One Word Changes Everything

Paste a 3,000-word English research paper into an LLM. Append three Korean characters at the end: “요약해줘” (summarize this). The entire output comes back in Korean. Ninety-nine percent of the input was English, yet that one percent of Korean determined the output language.

This is not a trivial feature. Beneath it lies a deep stack of interacting systems: tokenizer design, cross-lingual embeddings, attention mechanisms, instruction tuning, and reinforcement learning from human feedback. This post traces the mechanisms by which LLMs process multilingual inputs, from the ground up.

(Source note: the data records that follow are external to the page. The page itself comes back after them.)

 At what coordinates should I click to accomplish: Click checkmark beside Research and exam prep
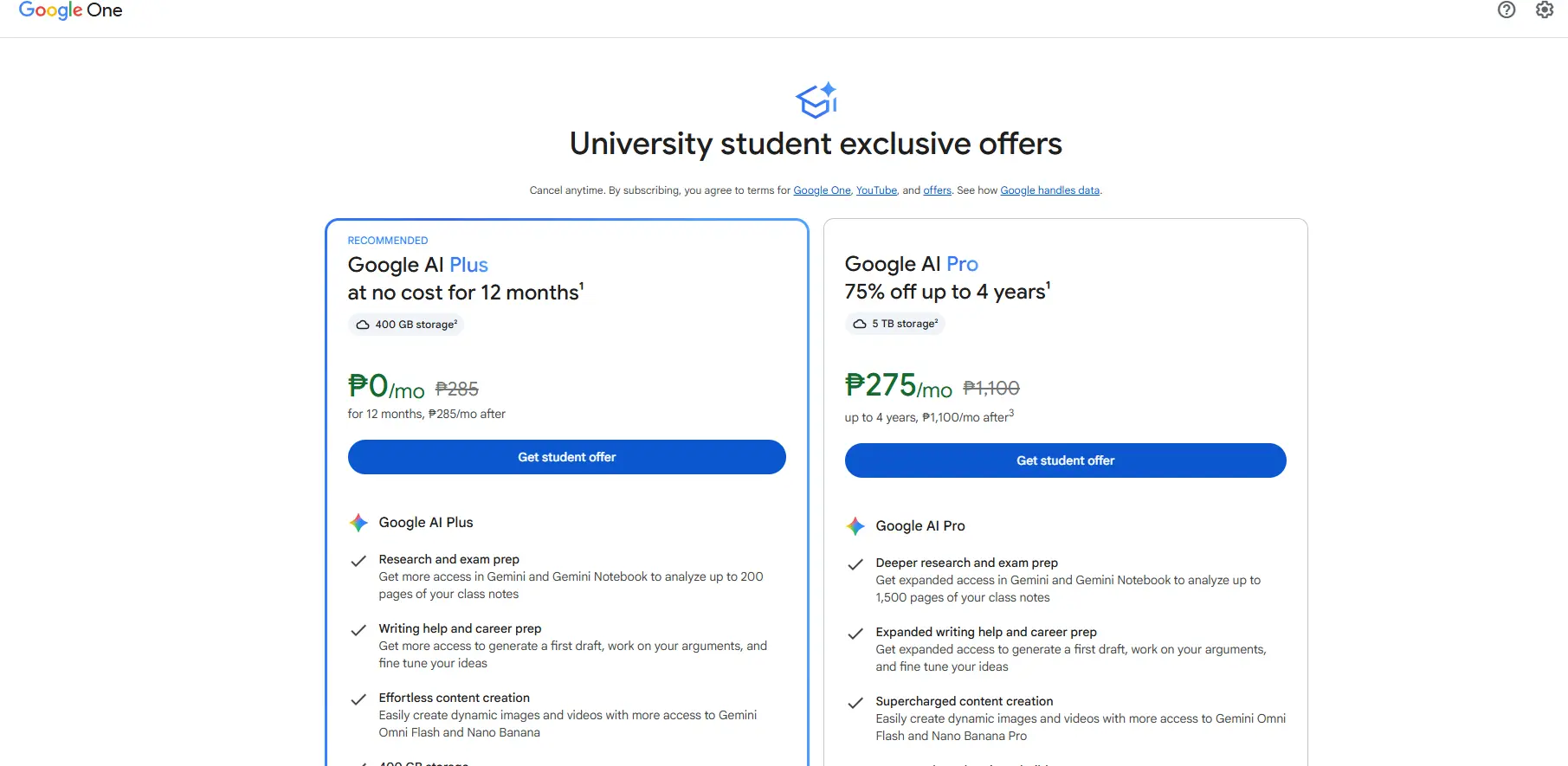358,561

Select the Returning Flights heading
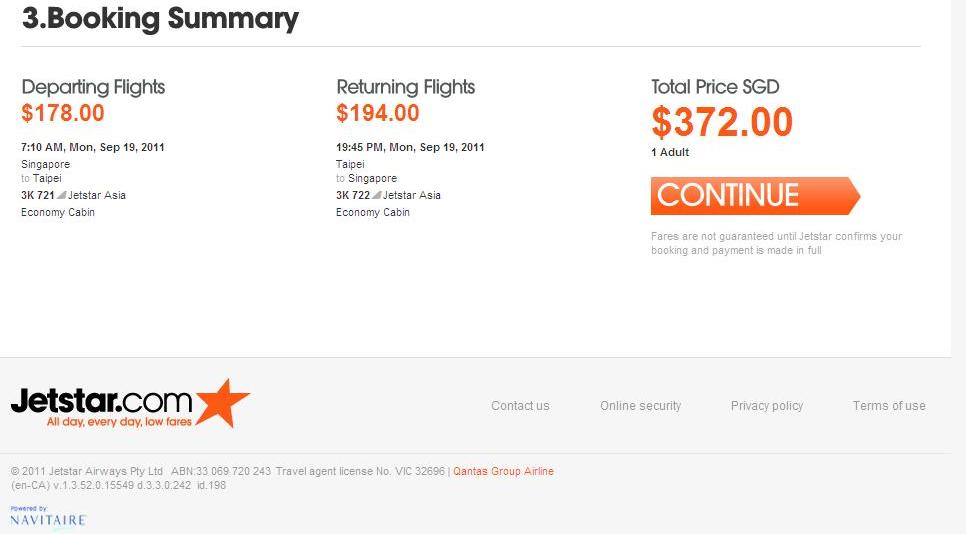405,87
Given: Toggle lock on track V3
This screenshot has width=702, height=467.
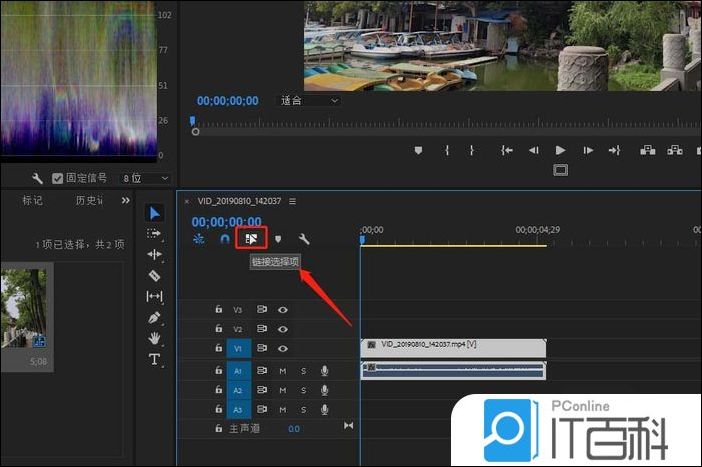Looking at the screenshot, I should (x=218, y=310).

Tokenization: An Uneven Starting Line

How BPE Handles Korean

The first gate every input passes through is tokenization. Most modern LLMs use BPE (Byte Pair Encoding) or its variant SentencePiece. The core idea is straightforward: iteratively merge the most frequent byte pairs in a training corpus to build a vocabulary.

The problem starts here. BPE tokenizer training corpora are overwhelmingly English-centric. While the exact proportions of GPT-4’s training data remain undisclosed, English typically accounts for 40-60% of Common Crawl-based corpora. Korean is usually around 1-3%.

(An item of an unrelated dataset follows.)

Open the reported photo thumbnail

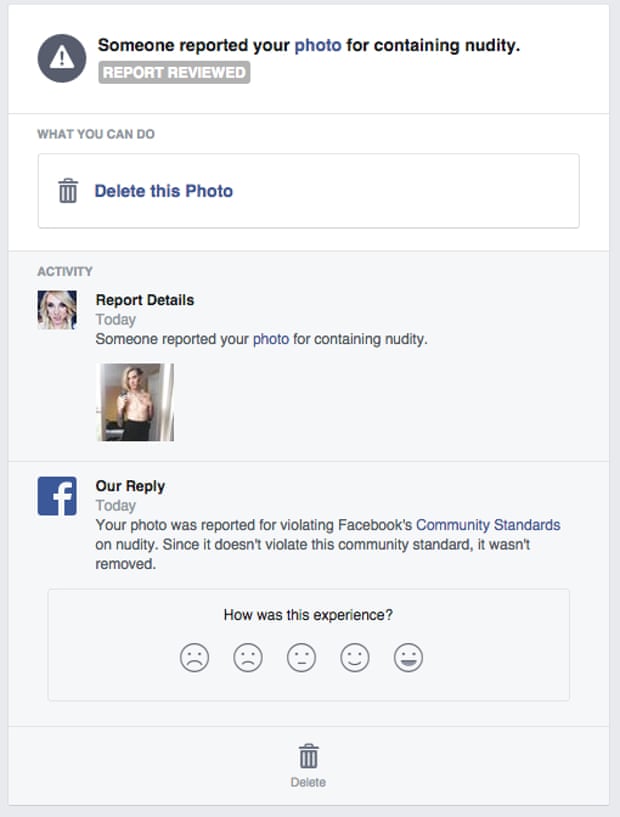tap(135, 402)
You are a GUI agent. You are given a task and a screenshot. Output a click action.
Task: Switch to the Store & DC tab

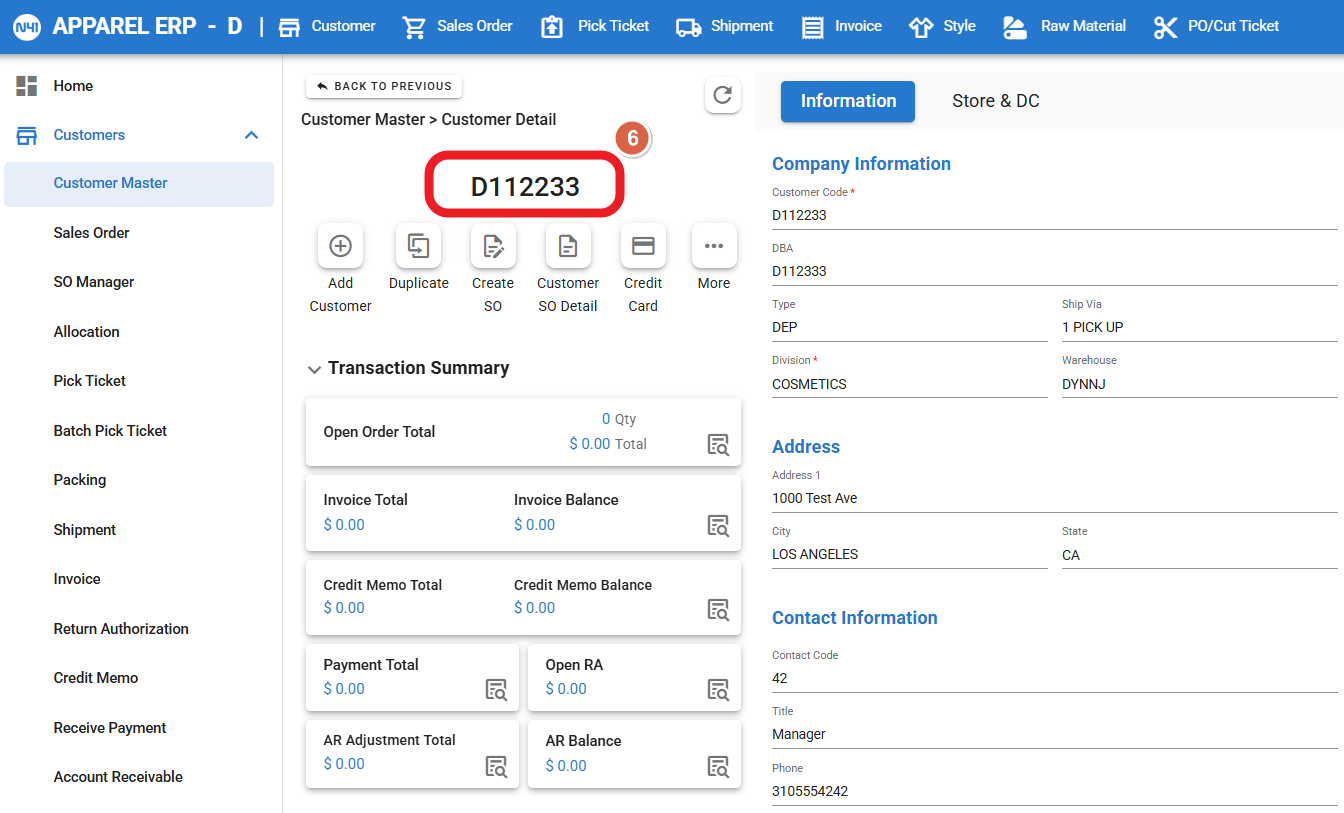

This imbalance directly manifests in vocabulary allocation:

English:  "understanding" → 1 token
Korean:   "이해하다"       → 2-3 tokens
Korean:   "이해"           → 1-2 tokens
Japanese: "理解する"       → 2-3 tokens

The number of tokens required to express the same meaning differs dramatically. This metric is called the fertility rate — the average number of tokens needed to represent a single word. English sits at roughly 1.0-1.3; Korean ranges from 2.0-3.5; Chinese from 1.5-2.5.

The Real-World Cost

Fertility differences are not just technical trivia. They translate into tangible costs.

Context window inequality: GPT-4’s 128K token context window can hold approximately 96,000 English words. The same window holds roughly 36,000-50,000 Korean words. You pay the same price but process half the information.

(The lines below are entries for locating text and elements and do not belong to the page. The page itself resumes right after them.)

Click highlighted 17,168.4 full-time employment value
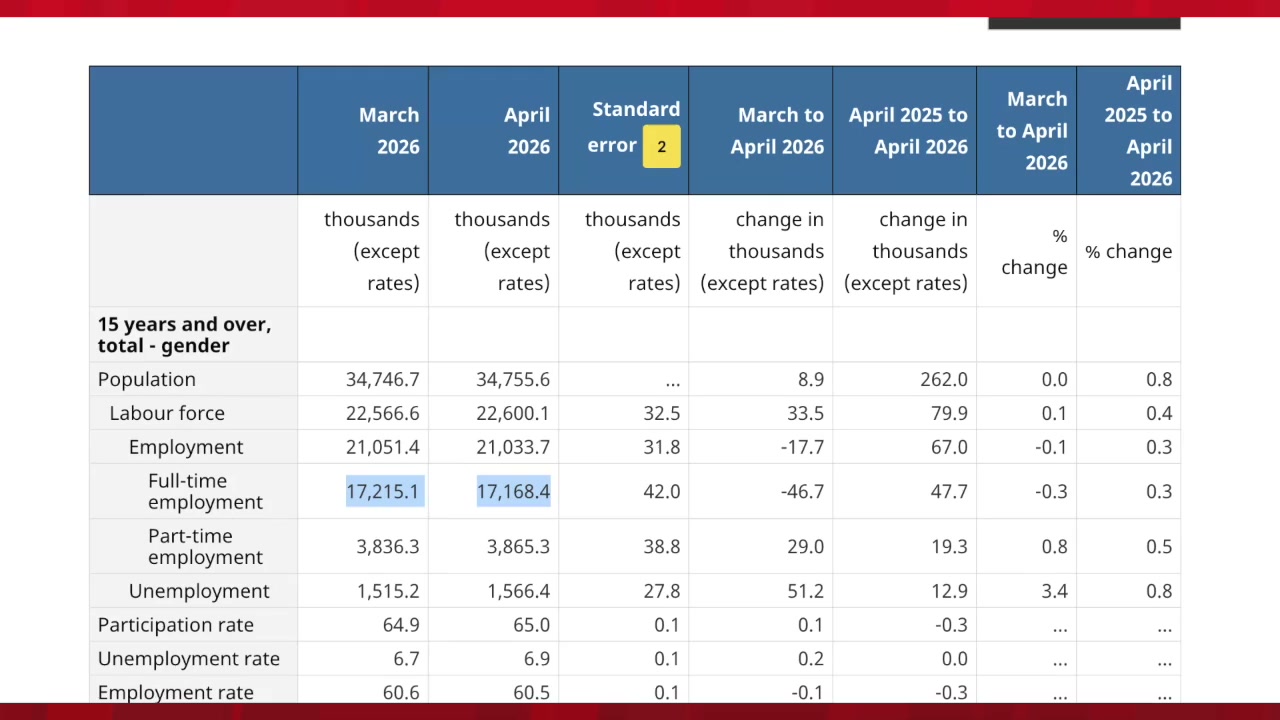The width and height of the screenshot is (1280, 720). tap(513, 491)
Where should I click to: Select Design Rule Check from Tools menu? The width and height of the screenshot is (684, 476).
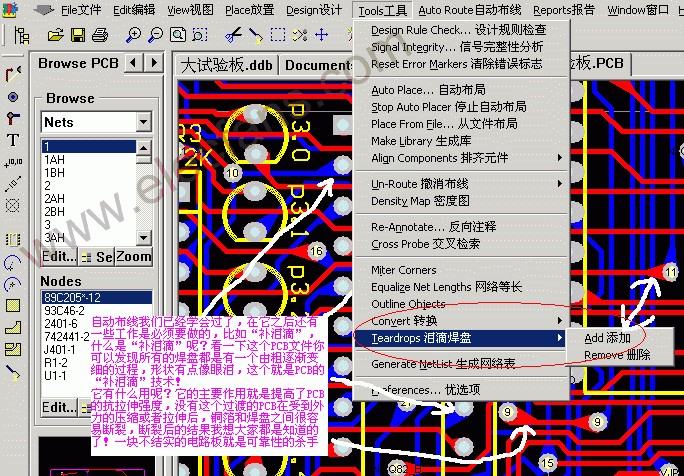pyautogui.click(x=458, y=30)
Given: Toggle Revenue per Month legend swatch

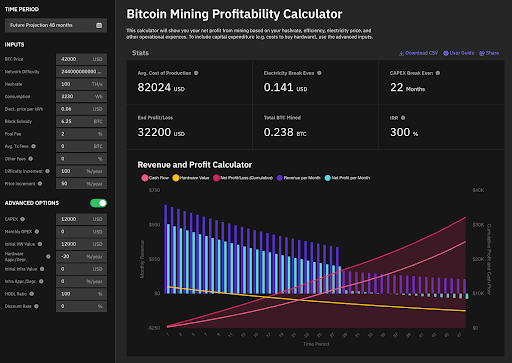Looking at the screenshot, I should pos(280,178).
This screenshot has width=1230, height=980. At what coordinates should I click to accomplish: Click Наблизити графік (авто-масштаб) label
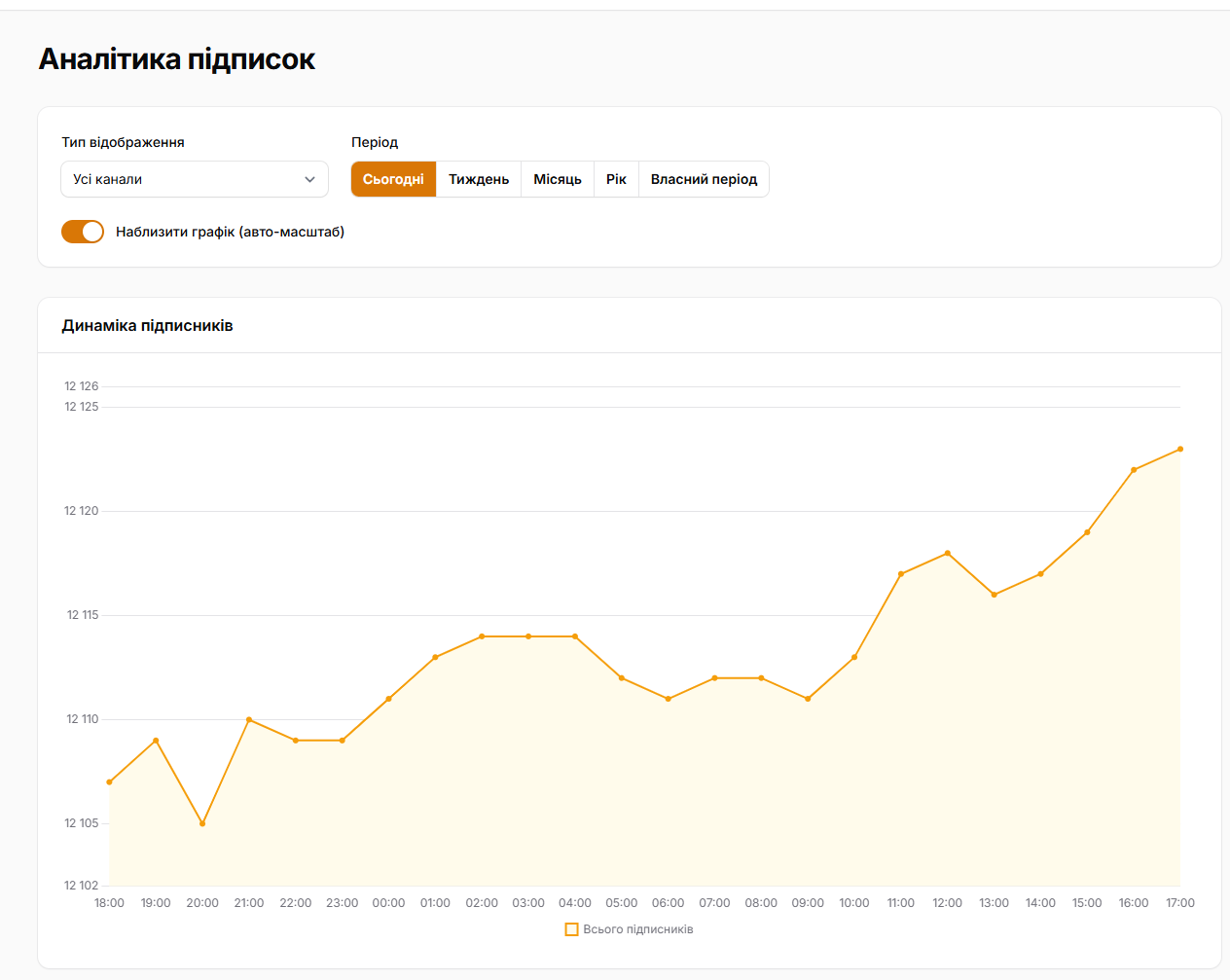230,232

Inference cost: For API-billed LLM services charged per token, Korean users pay 1.5-2x more than English users for equivalent content. Petrov et al. (2023) systematically documented this disparity in “Language Model Tokenizers Introduce Unfairness Between Languages.”

Speed degradation: More tokens means more attention computation. Since self-attention scales at O(n²), doubling the token count quadruples the attention operations.

Language-Specific Tokenizers

Research to address this problem is active. Thunder-Tok (2025) proposed a dedicated tokenizer that minimizes token counts for Korean text by integrating Korean morphological analysis into BPE’s pre-tokenization step. Korean is agglutinative — a root like “이해” (understand) can become “이해했었겠지만” (although [someone] would have understood) through stacked suffixes — and Thunder-Tok helps BPE recognize these morphological boundaries.

But such per-language optimization conflicts with the design philosophy of universal multilingual models. Applying language-optimized tokenizers for each of 100+ supported languages is impractical. The current BPE paradigm remains fundamentally “most efficient for English, compromised for everything else.”

Cross-Lingual Embeddings: A Meaning Space Beyond Language

The Discovery of Shared Semantic Space

Once the tokenizer breaks text into tokens, the next step is embedding. Something remarkable happens here: multilingual LLMs map tokens from different languages into a single shared semantic space.

“Dog,” “개,” “犬,” “chien” — these four words use entirely different writing systems, but in embedding space, they occupy nearby positions. This is how the model connects meaning across languages without explicit translation.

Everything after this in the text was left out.